# Data rows:
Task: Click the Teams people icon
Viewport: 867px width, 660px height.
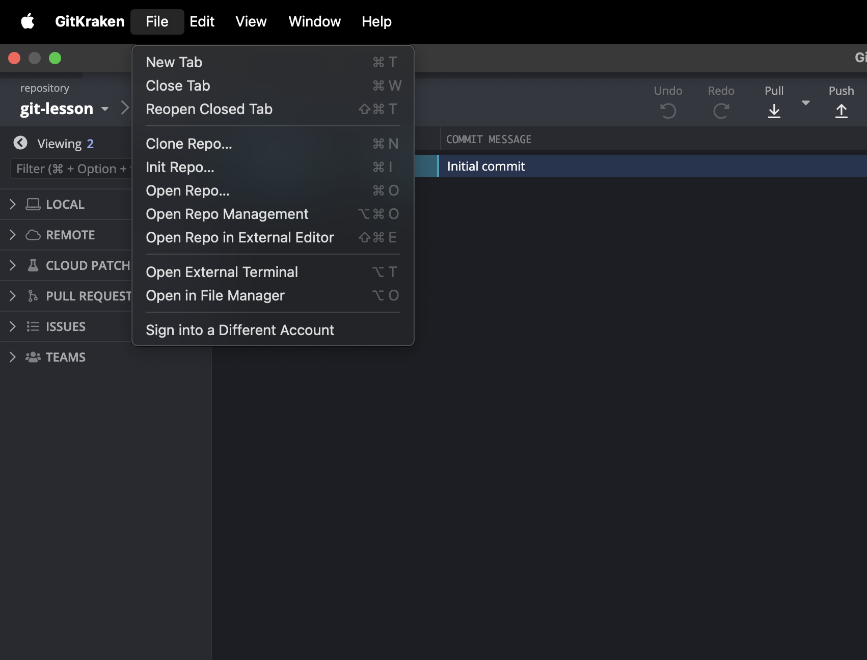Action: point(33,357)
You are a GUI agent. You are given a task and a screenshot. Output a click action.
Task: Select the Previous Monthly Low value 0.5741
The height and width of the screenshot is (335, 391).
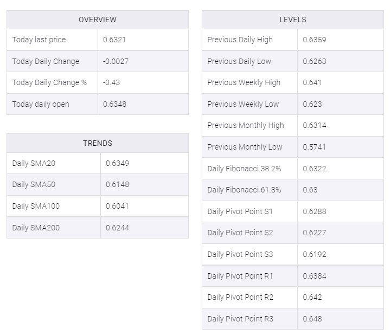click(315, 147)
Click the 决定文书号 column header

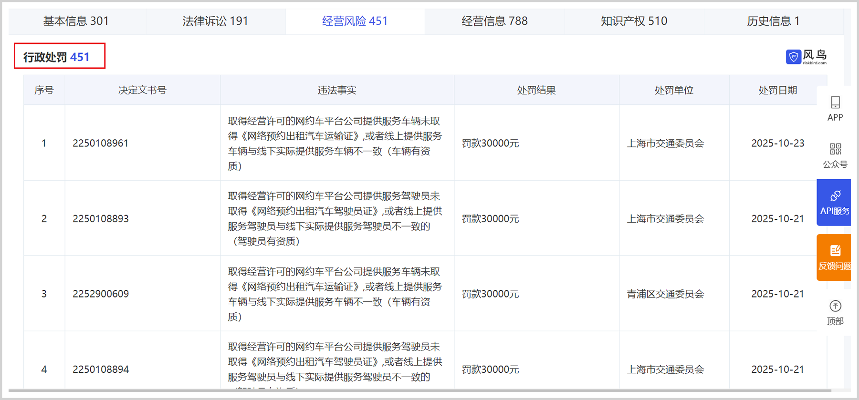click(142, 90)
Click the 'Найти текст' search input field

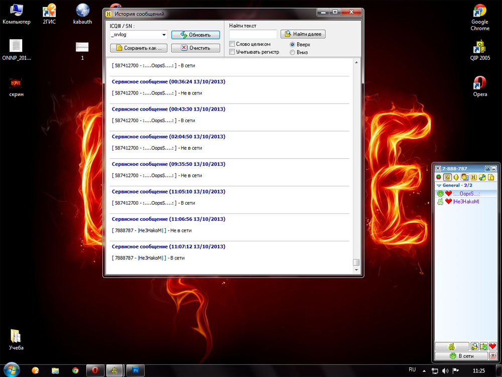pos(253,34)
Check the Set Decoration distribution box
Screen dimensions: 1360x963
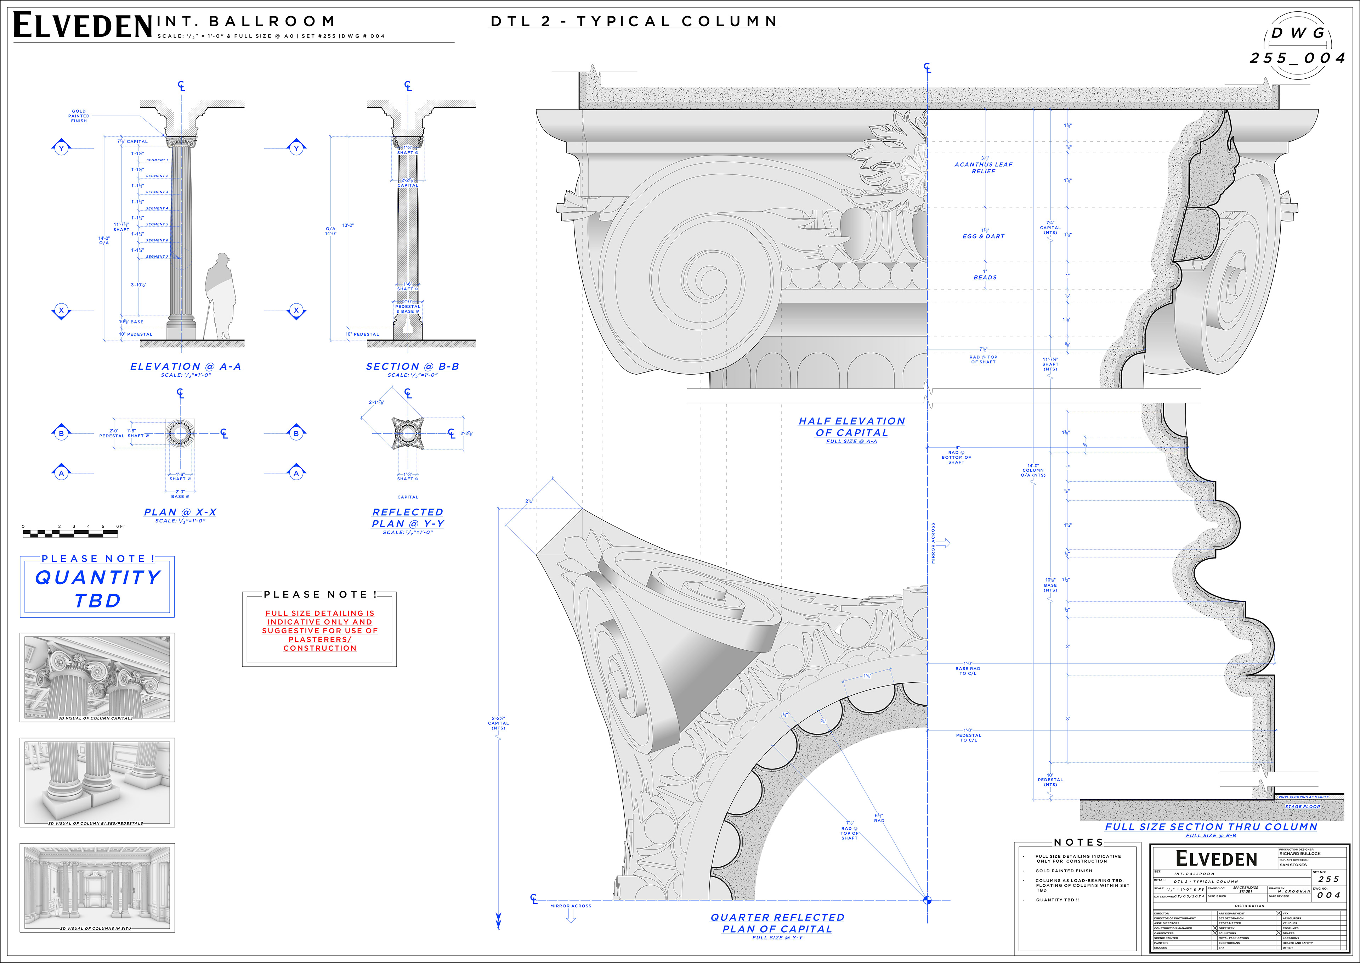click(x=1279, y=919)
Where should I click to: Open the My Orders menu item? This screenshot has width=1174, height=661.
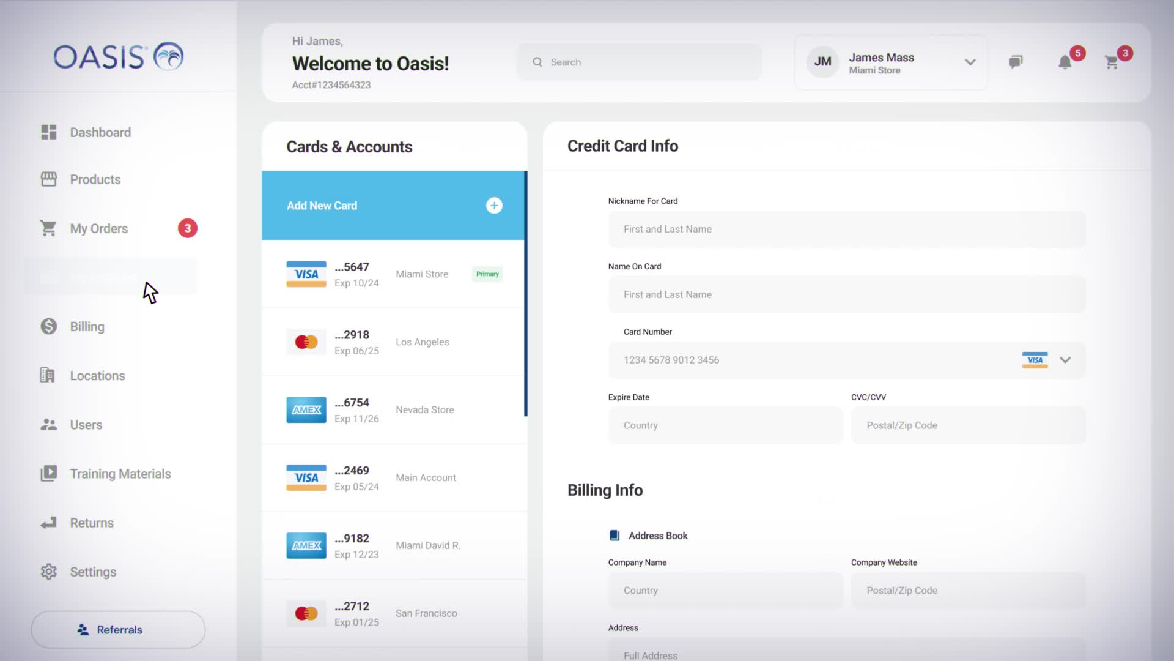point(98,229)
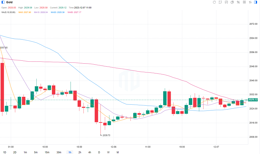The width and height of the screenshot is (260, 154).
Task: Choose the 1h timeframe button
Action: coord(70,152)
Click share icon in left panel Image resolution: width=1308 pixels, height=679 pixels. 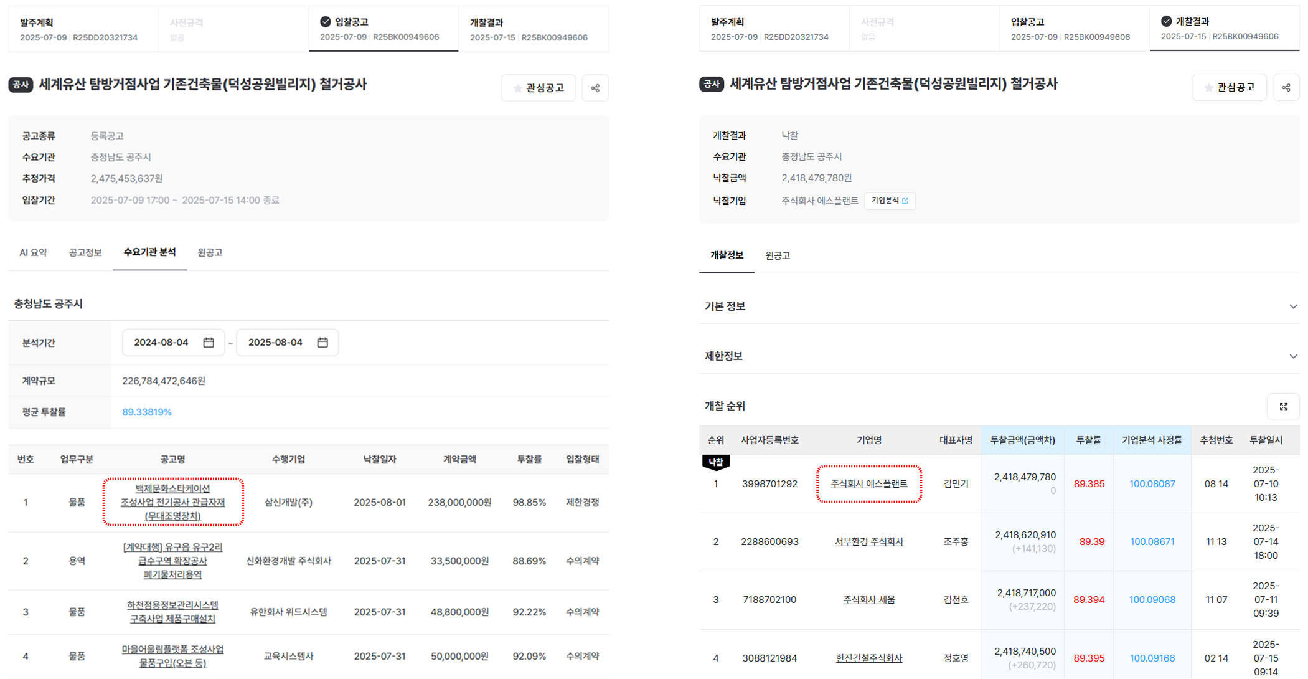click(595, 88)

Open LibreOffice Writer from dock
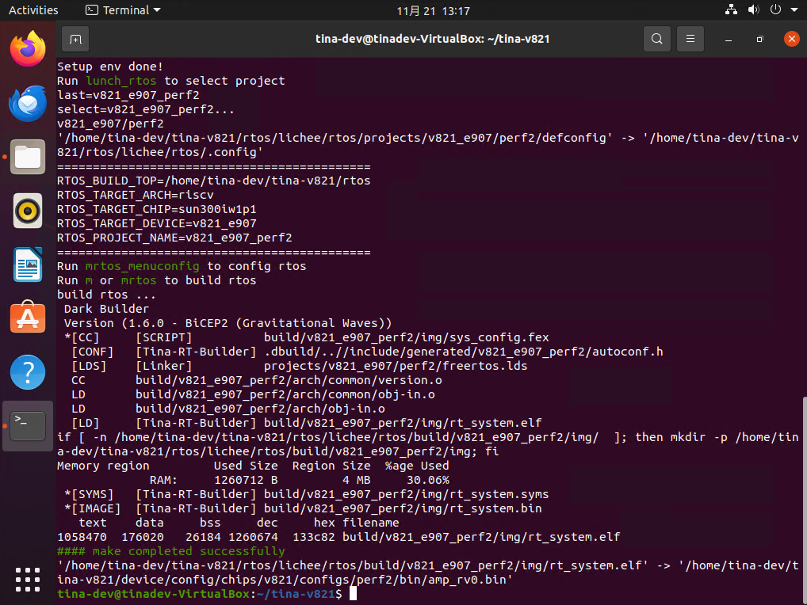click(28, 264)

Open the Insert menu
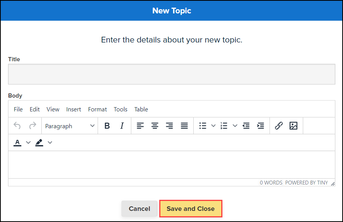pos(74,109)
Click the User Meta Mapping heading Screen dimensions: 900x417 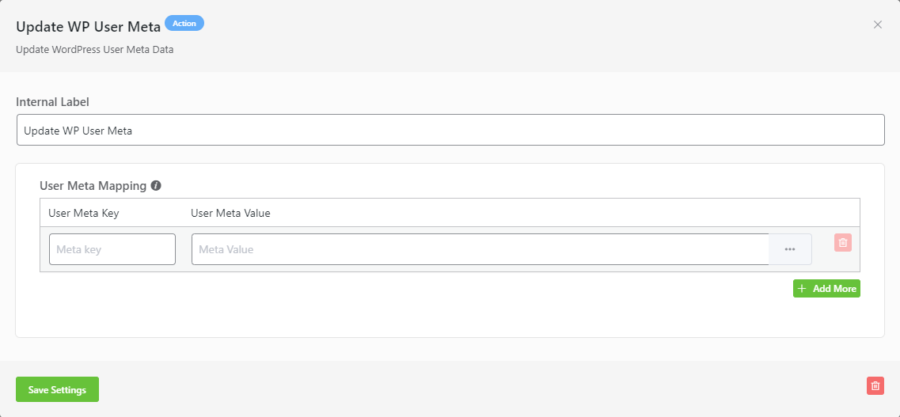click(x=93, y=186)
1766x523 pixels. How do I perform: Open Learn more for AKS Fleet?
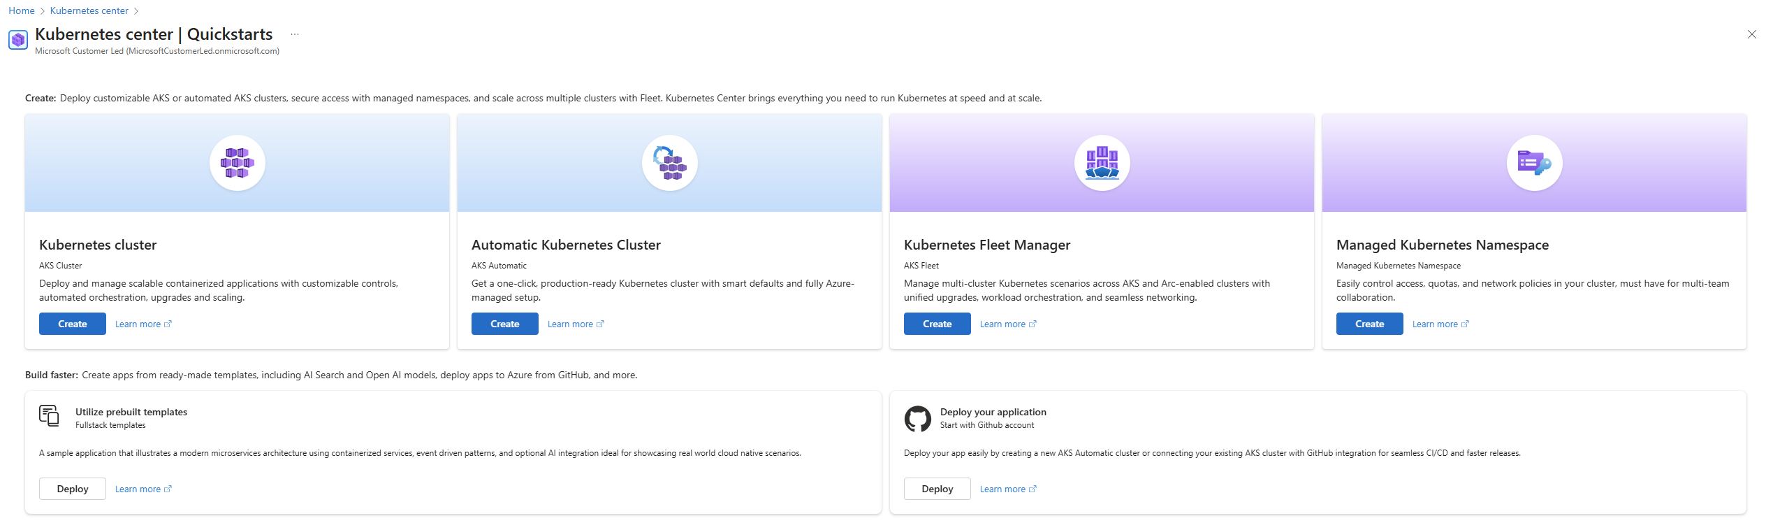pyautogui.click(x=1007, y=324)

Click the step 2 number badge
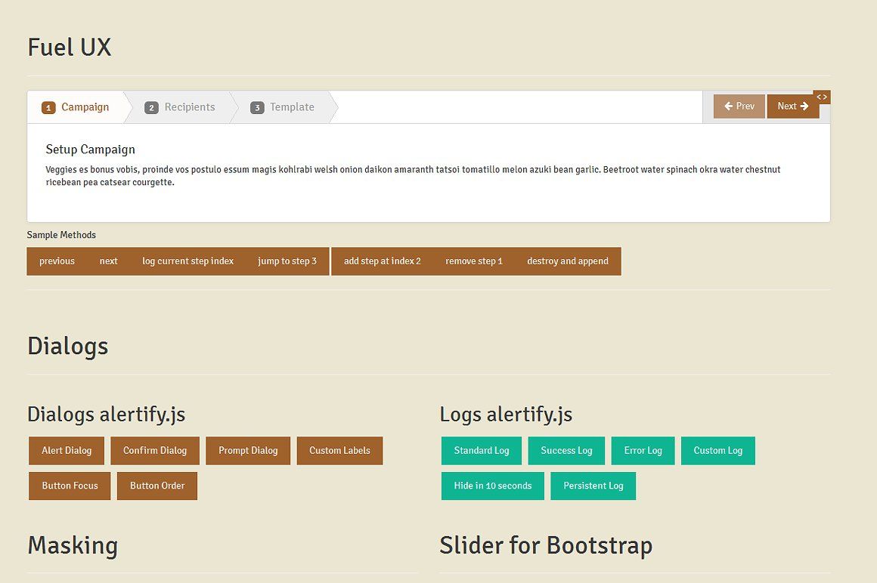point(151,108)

# Task prompt:
Which lines in the data above contain the word "Open"? Return each of those lines in full.

# Exercise response:
Where should I click to: Open the My Orders menu item? This screenshot has width=1174, height=661.
Open LibreOffice Writer from dock
Open the Insert menu
1766x523 pixels. How do I perform: Open Learn more for AKS Fleet?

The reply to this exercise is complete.